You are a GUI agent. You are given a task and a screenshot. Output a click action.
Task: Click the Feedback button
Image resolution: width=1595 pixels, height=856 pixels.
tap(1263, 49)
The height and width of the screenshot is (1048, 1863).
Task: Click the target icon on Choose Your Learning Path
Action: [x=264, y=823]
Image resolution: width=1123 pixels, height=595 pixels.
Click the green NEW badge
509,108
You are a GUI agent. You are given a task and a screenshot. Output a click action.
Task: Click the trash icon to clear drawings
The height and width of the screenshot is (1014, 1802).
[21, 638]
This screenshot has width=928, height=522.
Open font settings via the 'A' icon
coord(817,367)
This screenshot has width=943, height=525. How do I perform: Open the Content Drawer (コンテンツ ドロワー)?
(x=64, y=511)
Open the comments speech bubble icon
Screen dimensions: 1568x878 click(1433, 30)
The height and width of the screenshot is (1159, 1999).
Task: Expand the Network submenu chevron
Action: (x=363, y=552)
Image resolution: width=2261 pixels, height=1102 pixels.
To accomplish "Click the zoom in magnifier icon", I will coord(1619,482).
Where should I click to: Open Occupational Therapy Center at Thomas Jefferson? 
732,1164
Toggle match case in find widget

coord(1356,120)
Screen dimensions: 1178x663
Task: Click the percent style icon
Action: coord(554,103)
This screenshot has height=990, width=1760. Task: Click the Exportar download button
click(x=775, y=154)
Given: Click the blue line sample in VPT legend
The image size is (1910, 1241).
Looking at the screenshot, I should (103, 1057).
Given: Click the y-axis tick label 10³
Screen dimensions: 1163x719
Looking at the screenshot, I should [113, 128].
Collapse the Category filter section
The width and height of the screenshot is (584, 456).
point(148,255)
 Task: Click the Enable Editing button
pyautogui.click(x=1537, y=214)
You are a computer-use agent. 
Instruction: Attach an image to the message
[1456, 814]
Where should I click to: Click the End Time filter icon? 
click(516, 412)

------------------------

Reproduce every entry above without a single alteration.

• [Output for this task]
You are a GUI agent. You are given a task and a screenshot. Output a click action.
Task: Click the Feedback button
Image resolution: width=1595 pixels, height=856 pixels.
tap(1263, 49)
The height and width of the screenshot is (1048, 1863).
Task: Click the target icon on Choose Your Learning Path
Action: [x=264, y=823]
Image resolution: width=1123 pixels, height=595 pixels.
Click the green NEW badge
509,108
You are a GUI agent. You are given a task and a screenshot. Output a click action.
Task: Click the trash icon to clear drawings
The height and width of the screenshot is (1014, 1802).
[21, 638]
This screenshot has width=928, height=522.
Open font settings via the 'A' icon
coord(817,367)
This screenshot has width=943, height=525. How do I perform: Open the Content Drawer (コンテンツ ドロワー)?
(x=64, y=511)
Open the comments speech bubble icon
Screen dimensions: 1568x878 click(1433, 30)
The height and width of the screenshot is (1159, 1999).
Task: Expand the Network submenu chevron
Action: (x=363, y=552)
Image resolution: width=2261 pixels, height=1102 pixels.
To accomplish "Click the zoom in magnifier icon", I will coord(1619,482).
Where should I click to: Open Occupational Therapy Center at Thomas Jefferson? 
732,1164
Toggle match case in find widget

coord(1356,120)
Screen dimensions: 1178x663
Task: Click the percent style icon
Action: coord(554,103)
This screenshot has height=990, width=1760. Task: Click the Exportar download button
click(x=775, y=154)
Given: Click the blue line sample in VPT legend
The image size is (1910, 1241).
Looking at the screenshot, I should (103, 1057).
Given: Click the y-axis tick label 10³
Screen dimensions: 1163x719
Looking at the screenshot, I should [113, 128].
Collapse the Category filter section
The width and height of the screenshot is (584, 456).
point(148,255)
 Task: Click the Enable Editing button
pyautogui.click(x=1537, y=214)
You are a computer-use agent. 
Instruction: Attach an image to the message
[1456, 814]
Where should I click to: Click the End Time filter icon? 
click(516, 412)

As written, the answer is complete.